À cinquante ans, Yves Saint Laurent n'a pas changé : toujours cette même exigence, toujours cette même solitude. Il pourrait parader, être un prince spectaculaire du Tout-Paris mais, si tout Paris l'admire, lui se tient en retrait, comme en coulisses. Il travaille. Il réalise quatre collections par an. Il est condamné pis qu'à bien faire : à faire beau. Il endure parfois un vrai martyre en se soumettant à une loi dont lui-même a fixé la rigueur et, parvenu à une telle notoriété, sans doute souhaite-t-il parfois que cesse cette fête féroce, qui le dévore, et que vienne le temps des loisirs. Mais il est responsable d'un empire, avec ses succursales, ses cotations en bourse, ses boutiques, les sociétés qu'il achète (il vient d'acquérir Charles of the Ritz), ses parfums, ses cigarettes même, qu'il a récemment lancées aux États-Unis. Paradoxalement, il n'est plus son maître, car il est le maître de trop de monde.
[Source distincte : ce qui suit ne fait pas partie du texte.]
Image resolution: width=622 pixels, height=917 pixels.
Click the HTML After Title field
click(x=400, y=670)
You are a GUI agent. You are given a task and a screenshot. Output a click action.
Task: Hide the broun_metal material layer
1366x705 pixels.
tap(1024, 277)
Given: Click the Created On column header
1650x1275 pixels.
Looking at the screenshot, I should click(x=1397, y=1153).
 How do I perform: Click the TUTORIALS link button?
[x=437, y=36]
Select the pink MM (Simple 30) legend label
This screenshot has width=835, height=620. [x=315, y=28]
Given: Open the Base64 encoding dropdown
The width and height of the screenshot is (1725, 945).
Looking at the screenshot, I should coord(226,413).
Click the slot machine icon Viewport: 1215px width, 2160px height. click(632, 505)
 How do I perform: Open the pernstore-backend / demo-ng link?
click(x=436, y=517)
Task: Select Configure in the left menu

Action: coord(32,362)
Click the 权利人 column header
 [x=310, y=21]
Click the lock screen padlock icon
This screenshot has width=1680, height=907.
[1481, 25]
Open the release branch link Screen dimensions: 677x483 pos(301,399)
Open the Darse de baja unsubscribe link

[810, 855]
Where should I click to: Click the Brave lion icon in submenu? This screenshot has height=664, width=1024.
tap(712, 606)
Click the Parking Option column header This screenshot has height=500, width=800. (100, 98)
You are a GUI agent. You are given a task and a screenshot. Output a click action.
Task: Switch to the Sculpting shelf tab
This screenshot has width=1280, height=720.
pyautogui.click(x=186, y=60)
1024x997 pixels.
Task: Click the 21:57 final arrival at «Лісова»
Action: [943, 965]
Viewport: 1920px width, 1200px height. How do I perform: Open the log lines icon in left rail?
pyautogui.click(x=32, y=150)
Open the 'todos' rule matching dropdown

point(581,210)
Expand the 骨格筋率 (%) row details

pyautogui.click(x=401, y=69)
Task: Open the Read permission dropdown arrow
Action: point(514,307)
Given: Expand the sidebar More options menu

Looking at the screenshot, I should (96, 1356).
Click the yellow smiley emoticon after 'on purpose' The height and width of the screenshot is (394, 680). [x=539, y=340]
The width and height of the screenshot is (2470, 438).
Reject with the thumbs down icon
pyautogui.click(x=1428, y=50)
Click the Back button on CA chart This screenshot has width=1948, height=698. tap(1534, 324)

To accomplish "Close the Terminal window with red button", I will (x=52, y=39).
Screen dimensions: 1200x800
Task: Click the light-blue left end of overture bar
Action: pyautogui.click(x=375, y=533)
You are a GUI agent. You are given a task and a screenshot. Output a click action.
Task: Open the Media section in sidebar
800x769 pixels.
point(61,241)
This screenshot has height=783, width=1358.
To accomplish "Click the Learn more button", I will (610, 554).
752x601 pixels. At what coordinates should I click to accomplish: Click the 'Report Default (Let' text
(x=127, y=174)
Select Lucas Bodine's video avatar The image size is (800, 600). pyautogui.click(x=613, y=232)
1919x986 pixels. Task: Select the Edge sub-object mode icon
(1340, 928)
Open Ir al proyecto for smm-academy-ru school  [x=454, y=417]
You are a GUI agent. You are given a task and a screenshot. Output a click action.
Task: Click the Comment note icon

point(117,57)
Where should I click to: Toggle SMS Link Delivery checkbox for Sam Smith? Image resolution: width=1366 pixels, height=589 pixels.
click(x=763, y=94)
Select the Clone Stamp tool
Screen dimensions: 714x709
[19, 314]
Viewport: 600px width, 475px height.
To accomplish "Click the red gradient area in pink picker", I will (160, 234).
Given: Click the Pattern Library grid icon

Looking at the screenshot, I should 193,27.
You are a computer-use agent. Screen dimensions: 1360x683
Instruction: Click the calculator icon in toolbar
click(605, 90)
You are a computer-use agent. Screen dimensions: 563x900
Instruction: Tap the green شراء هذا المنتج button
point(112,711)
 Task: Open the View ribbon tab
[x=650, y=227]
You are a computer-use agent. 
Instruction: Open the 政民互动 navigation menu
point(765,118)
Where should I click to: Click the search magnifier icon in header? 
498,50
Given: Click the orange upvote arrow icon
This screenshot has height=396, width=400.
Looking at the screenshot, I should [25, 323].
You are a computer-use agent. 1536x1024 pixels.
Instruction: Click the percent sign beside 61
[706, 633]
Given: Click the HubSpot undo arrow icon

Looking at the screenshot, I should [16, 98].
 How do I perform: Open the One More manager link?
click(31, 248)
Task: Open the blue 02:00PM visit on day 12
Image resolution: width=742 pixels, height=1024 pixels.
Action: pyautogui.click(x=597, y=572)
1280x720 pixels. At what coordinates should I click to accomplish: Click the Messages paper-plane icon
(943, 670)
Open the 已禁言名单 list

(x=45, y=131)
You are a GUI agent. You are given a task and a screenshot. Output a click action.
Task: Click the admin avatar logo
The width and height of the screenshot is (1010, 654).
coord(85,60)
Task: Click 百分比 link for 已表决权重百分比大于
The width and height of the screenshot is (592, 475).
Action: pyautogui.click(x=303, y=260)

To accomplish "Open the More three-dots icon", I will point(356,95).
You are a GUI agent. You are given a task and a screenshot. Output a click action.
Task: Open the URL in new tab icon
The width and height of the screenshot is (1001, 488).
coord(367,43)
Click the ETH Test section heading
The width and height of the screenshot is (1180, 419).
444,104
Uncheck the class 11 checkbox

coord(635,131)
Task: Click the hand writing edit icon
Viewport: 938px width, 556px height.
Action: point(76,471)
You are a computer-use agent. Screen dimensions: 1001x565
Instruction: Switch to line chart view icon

Pour l'heure, toujours à Oran, où il prépare son baccalauréat, il s'appartient encore. Il répartit son temps entre ses études, l'écoute de la musique, la lecture de Proust et la fréquentation de plus en plus assidue des salles obscures. Il se souviendra de ses premières émotions cinématographiques quand, bien plus tard, il habillera Catherine Deneuve (sa cliente la plus illustre mais aussi son ambassadrice) dans la Sirène du Mississippi de François Truffaut, ou bien lorsqu'il travaillera pour Alain Resnais, et singulièrement pour Annie Duperey, dans l'Affaire Stavisky.

Vogue et Dior

En attendant ces apogées, la vie oranaise du jeune Saint Laurent est toujours ponctuée par l'arrivée des revues. Revues de luxe et photographies sur papier glacé. Il les feuillette d'abord, puis les refeuillette, puis les lit, bref s'en imprègne. Et beaucoup de jeunes Parisiens sont certainement moins au fait des us et coutumes de la haute société que le lointain Pied-Noir.